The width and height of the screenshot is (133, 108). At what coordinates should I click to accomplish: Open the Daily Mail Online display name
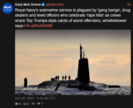(28, 5)
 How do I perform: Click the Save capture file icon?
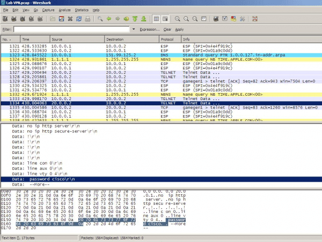point(62,19)
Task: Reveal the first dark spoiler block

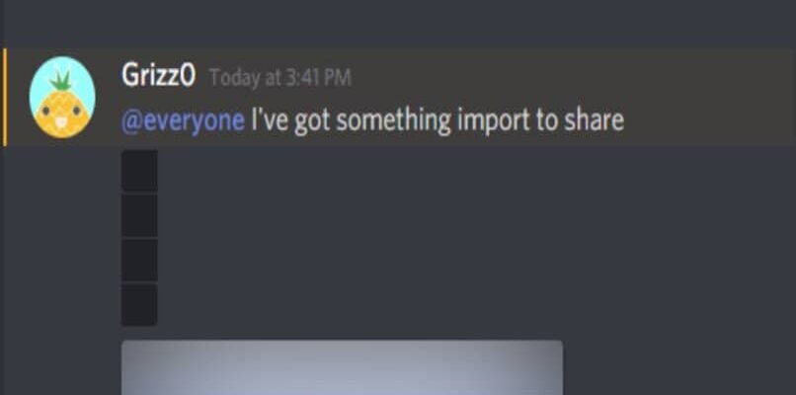Action: [x=139, y=171]
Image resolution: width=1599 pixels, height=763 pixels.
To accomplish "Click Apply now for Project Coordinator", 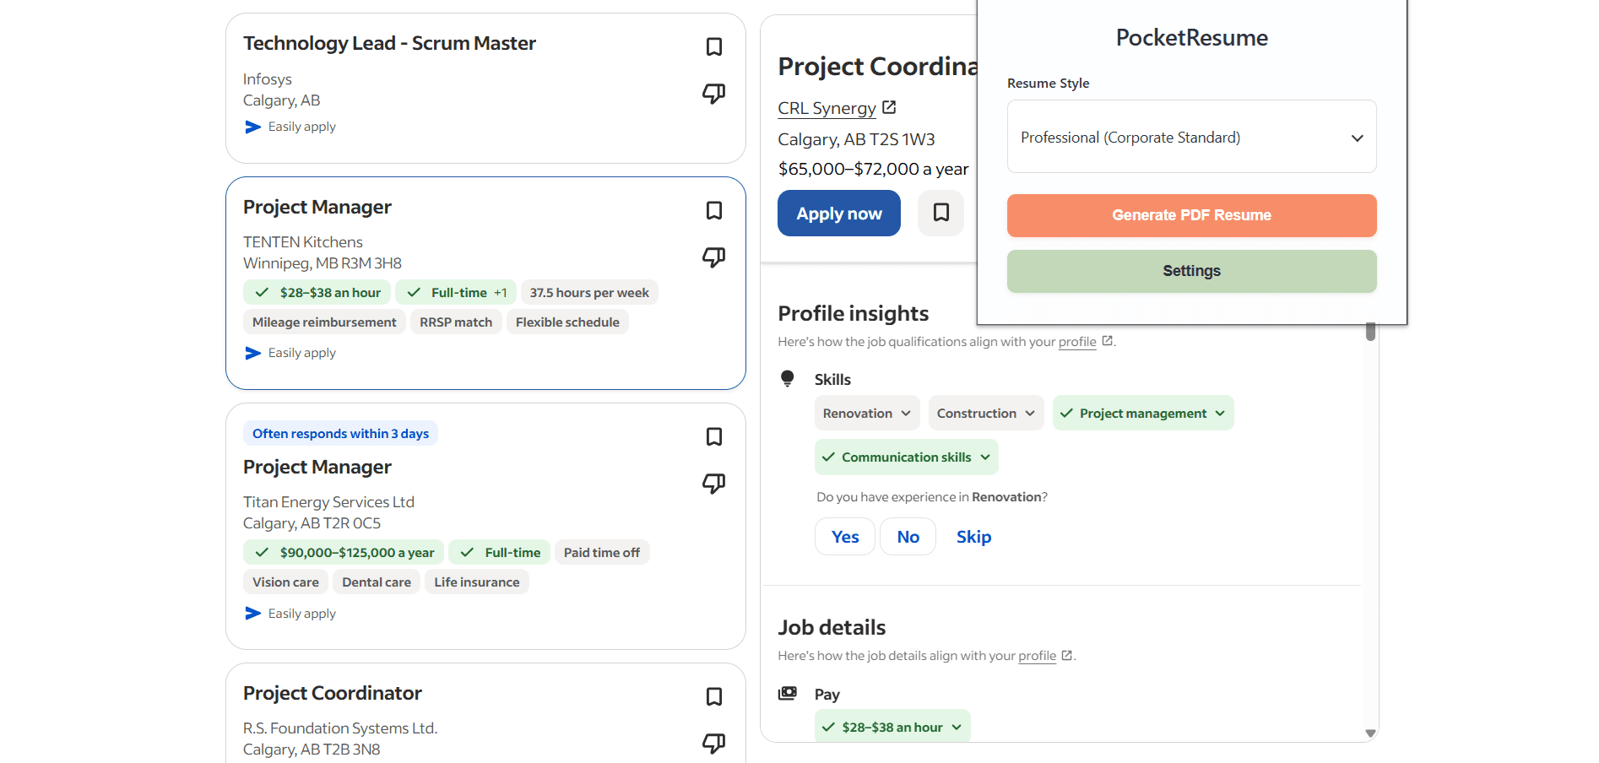I will pos(838,213).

##############################

Required task. Count the lines in the records above that contain the word "height", matching case exactly, and give only the number.

Reply. 2